*PROBLEM REQUIREMENTS*.
Reproduce the material below word for word, leaving out the pictures.
::: RECORDS FOR THIS EXERCISE
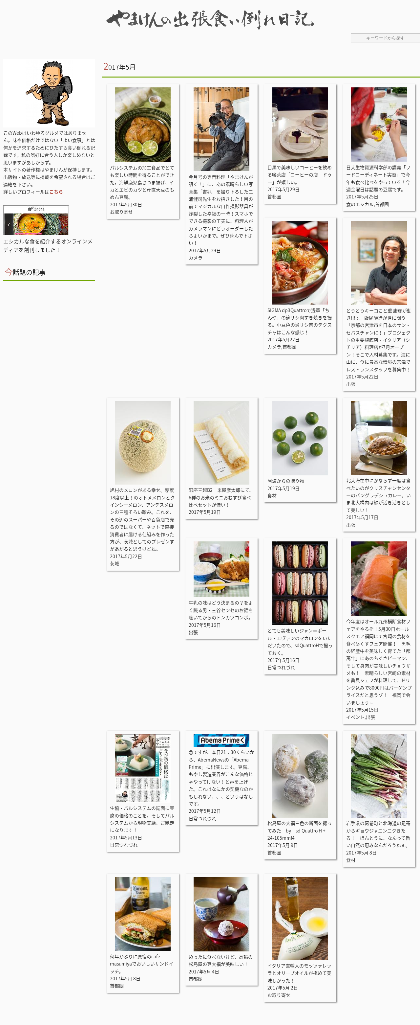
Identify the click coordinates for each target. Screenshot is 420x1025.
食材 (272, 495)
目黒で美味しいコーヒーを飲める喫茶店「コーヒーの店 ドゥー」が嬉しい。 (299, 174)
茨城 (114, 563)
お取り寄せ (121, 211)
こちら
::::::
*RESULT BELOW*.
Identify the click coordinates for each target. Screenshot is 420x1025.
食材 (272, 495)
目黒で美味しいコーヒーを飲める喫茶店「コーヒーの店 ドゥー」が嬉しい。 (299, 174)
茨城 (114, 563)
お取り寄せ (121, 211)
こちら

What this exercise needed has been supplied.